/machine_learning

This repository contains several exercises to practice machine learning algorithm through scikit-learn framework

Primary LanguagePython

Code Climate

Machine learning exercises

Goals of this repository

This repository contains several exercises to practice machine learning algorithm through scikit-learn framework. All exercises come from the Linux magazine HS n°94.

Main installation

This project use virtualenvwrapper to create a virtual environment for python.

$ sudo -H pip install virtualenvwrapper
$ mkdir ~/.virtualenvs
$ echo "export WORKON_HOME=~/.virtualenvs" >> ~/.bashrc
$ echo "source /usr/local/bin/virtualenvwrapper.sh" >> ~/.bashrc
$ bash
$ mkvirtualenv machine_learning --python=/usr/bin/python3
$ workon machine_learning
$ pip install -r requirements.txt

Linear regression

In this section, we learned how to use linear regression, define "a" and "b" values to draw the linear equation and how to use spline to represent complex equations.

Dataset

Firstly, we had to download several data sets.

NBA player size and weight correlation

In this example, we will see a linear correlation between the height of a NBA player and his weight.

$ python linear_regression_nba_players_stats_2014_2015.py
$ python linear_regression_generated_1.py

linear_regression_nba_players_stats_2014_2015

linear_regression_generated_1

Spline generated example

Spline is a way to modelize complex equation that do not follow the pattern ax + b.

$ python linear_regression_splines_example.py

linear_regression_splines_example

Spline usage to modelize traffic jam to JFK airport

In this exercise, we will use spline to define the different time needed to go to JFK airport followind the same travel in taxi.

$ python linear_regression_taxi_nyc.py
$ python linear_regression_taxi_nyc_splines.py

linear_regression_taxi_nyc

linear_regression_taxi_nyc_splines_1

linear_regression_taxi_nyc_splines_2

PCA

In this section, we learned how to use PCA, normalized data and reduce variable dimensions.

PCA brute force

In this exercise, we will use brute force to show all combination of Iris datasets.
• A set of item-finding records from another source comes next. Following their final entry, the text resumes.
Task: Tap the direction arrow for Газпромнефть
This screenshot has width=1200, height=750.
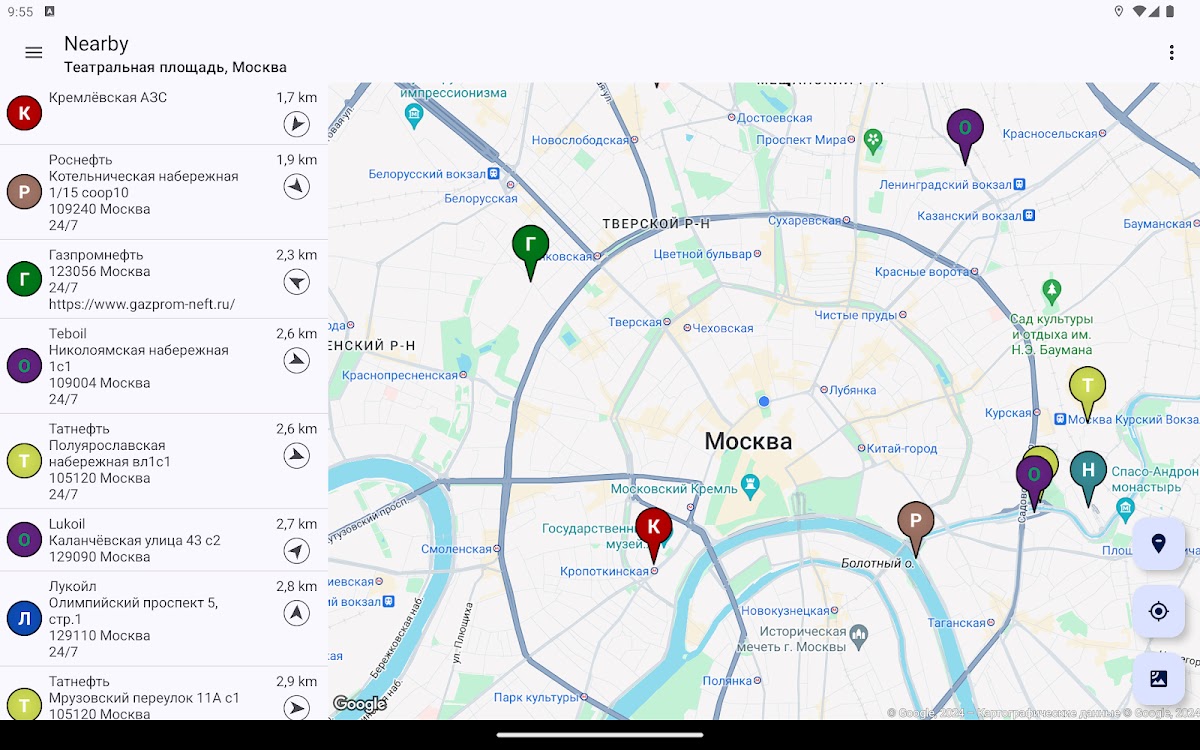Action: pyautogui.click(x=296, y=282)
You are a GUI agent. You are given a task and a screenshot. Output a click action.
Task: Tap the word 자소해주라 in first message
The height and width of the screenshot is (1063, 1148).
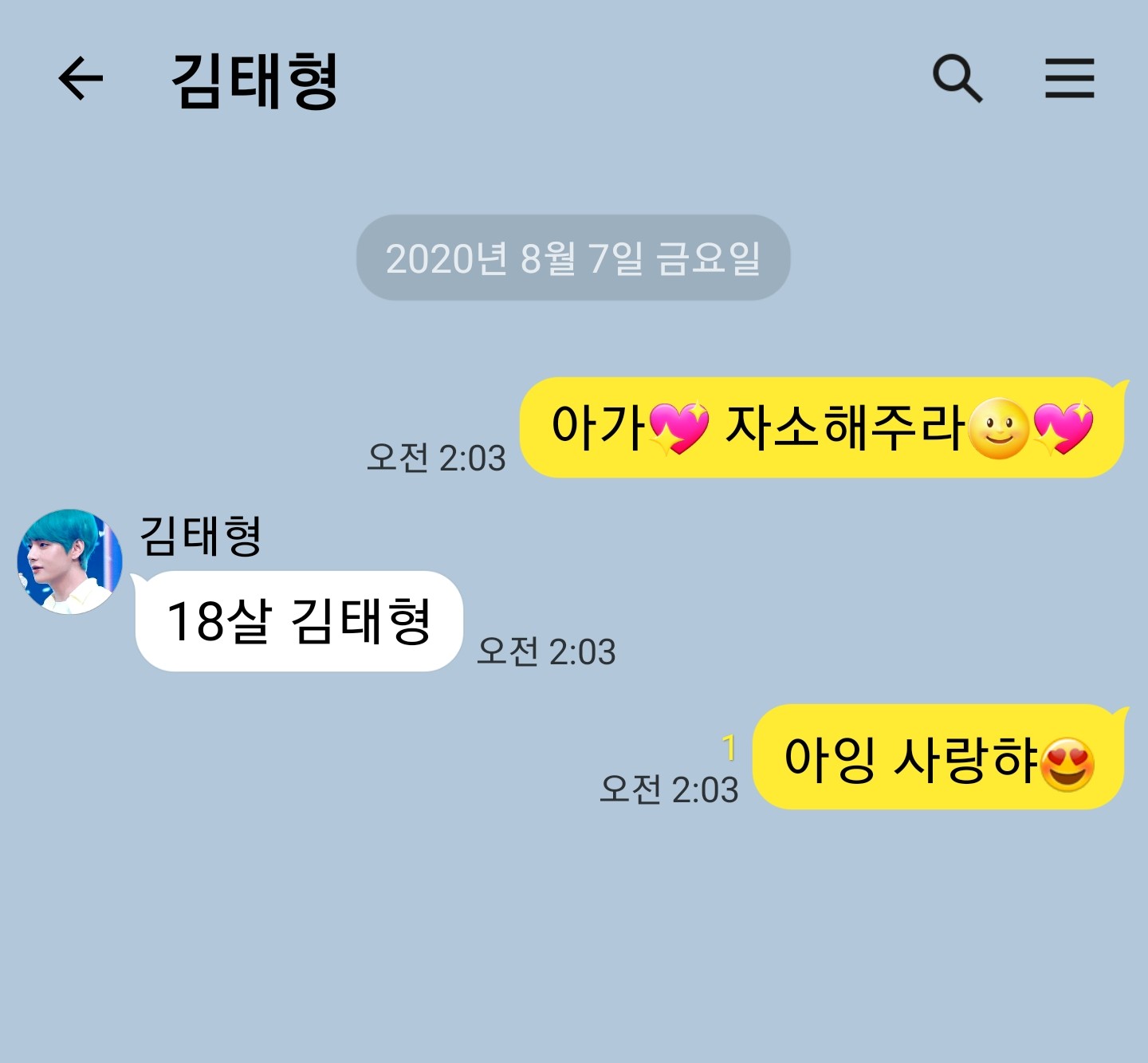coord(846,426)
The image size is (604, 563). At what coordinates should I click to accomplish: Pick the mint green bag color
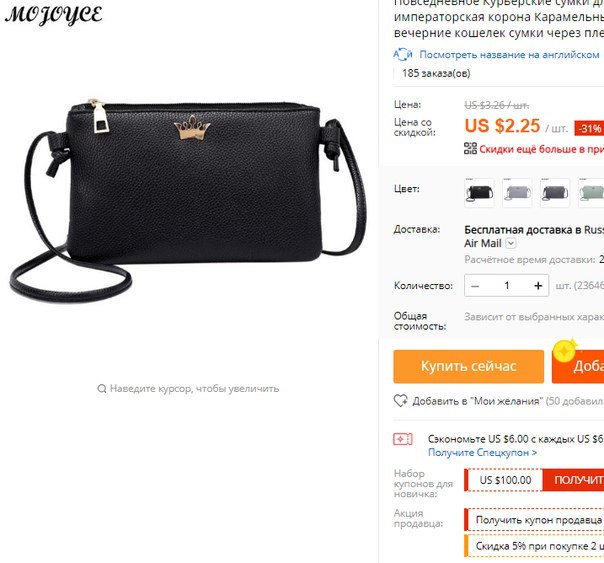[591, 193]
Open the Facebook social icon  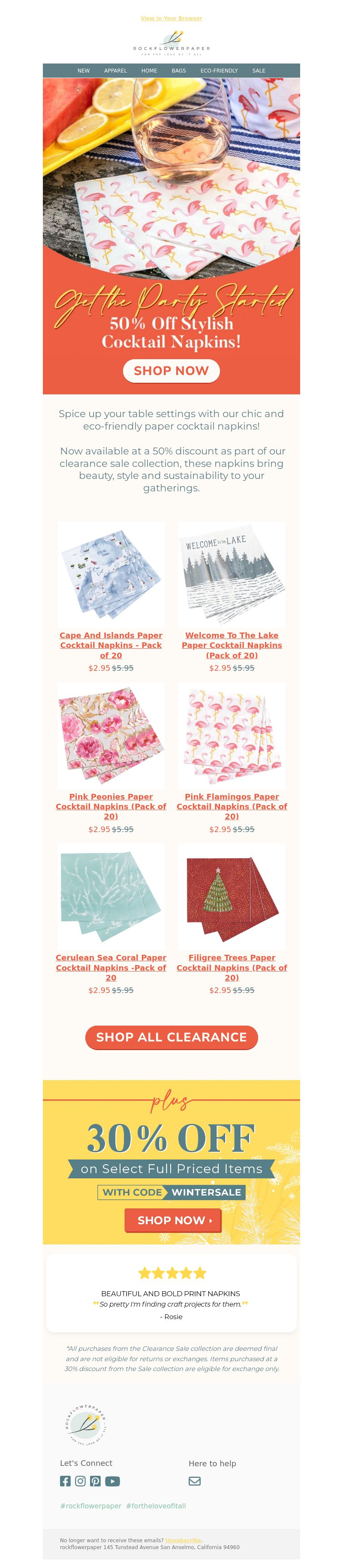pyautogui.click(x=65, y=1481)
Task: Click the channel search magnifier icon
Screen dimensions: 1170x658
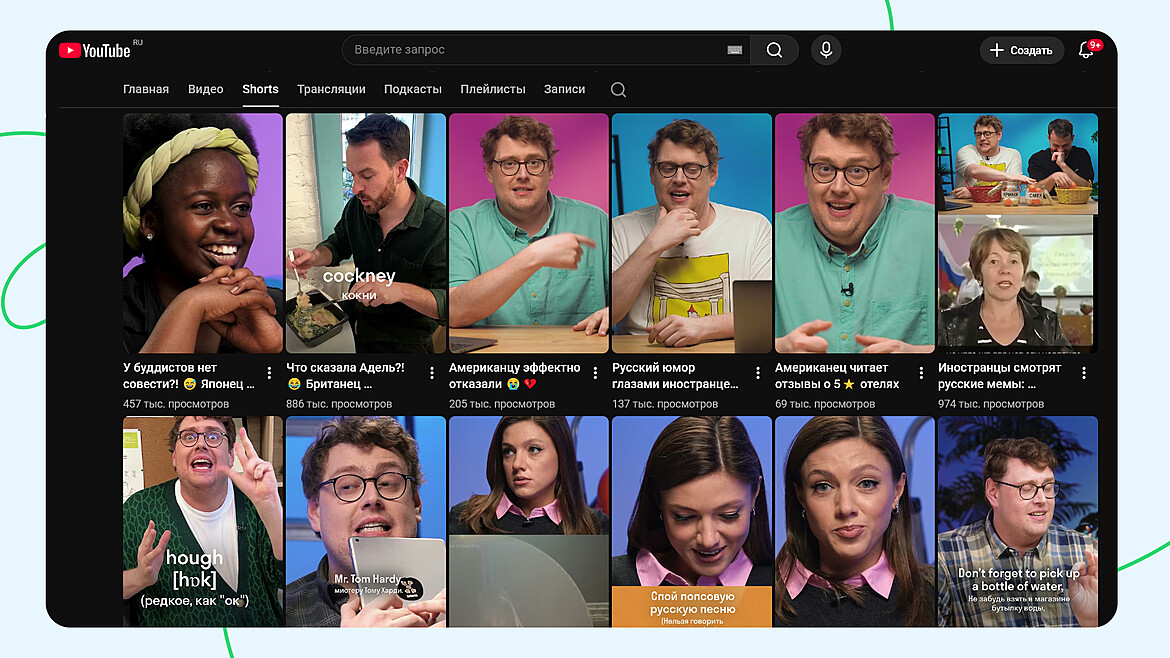Action: point(618,90)
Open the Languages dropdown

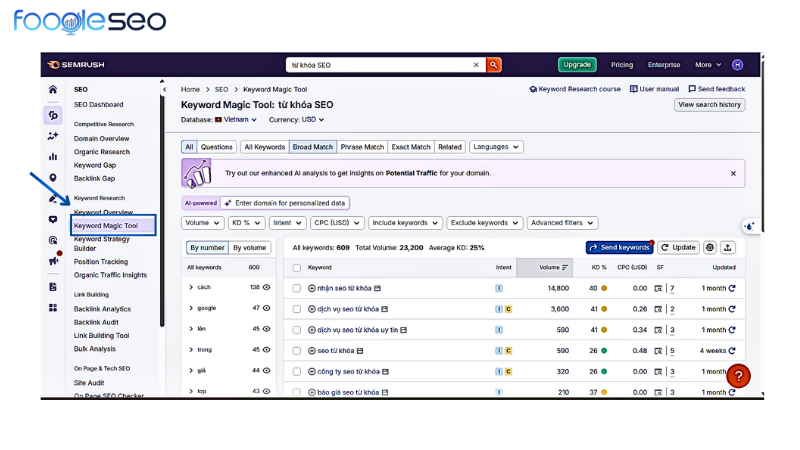(496, 147)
$ python pca_brute_force.py

pca_brute_force_1

pca_brute_force_2

pca_brute_force_3

pca_brute_force_4

pca_brute_force_5

pca_brute_force_6

PCA 2D

In this exercise, we will use a basic linear example to see how to reduce a 2d representation to 1D representation.

$ python pca_2d.py

pca_2d

pca_2d_2

PCA and biplot method on IRIS dataset

In this exercise, we will use PCA and biplot methods to represent of one chart the IRIS dataset.

$ python pca_biplot_iris.py

pca_biplot_iris_1

pca_biplot_iris_2

PCA and data normalization

In this exercise, we will see that unnormalized data could alter PCA analysis.

$ python pca_normalized.py

pca_normalized_1

pca_normalized_2

Contribute

This project is distributed under the MIT licence.

To test the quality, run this commands :

$ pip install flake8 prospector
$ flake8
$ prospector -F -i dataset/

To fix a bug, open an issue in github and submit a pull request.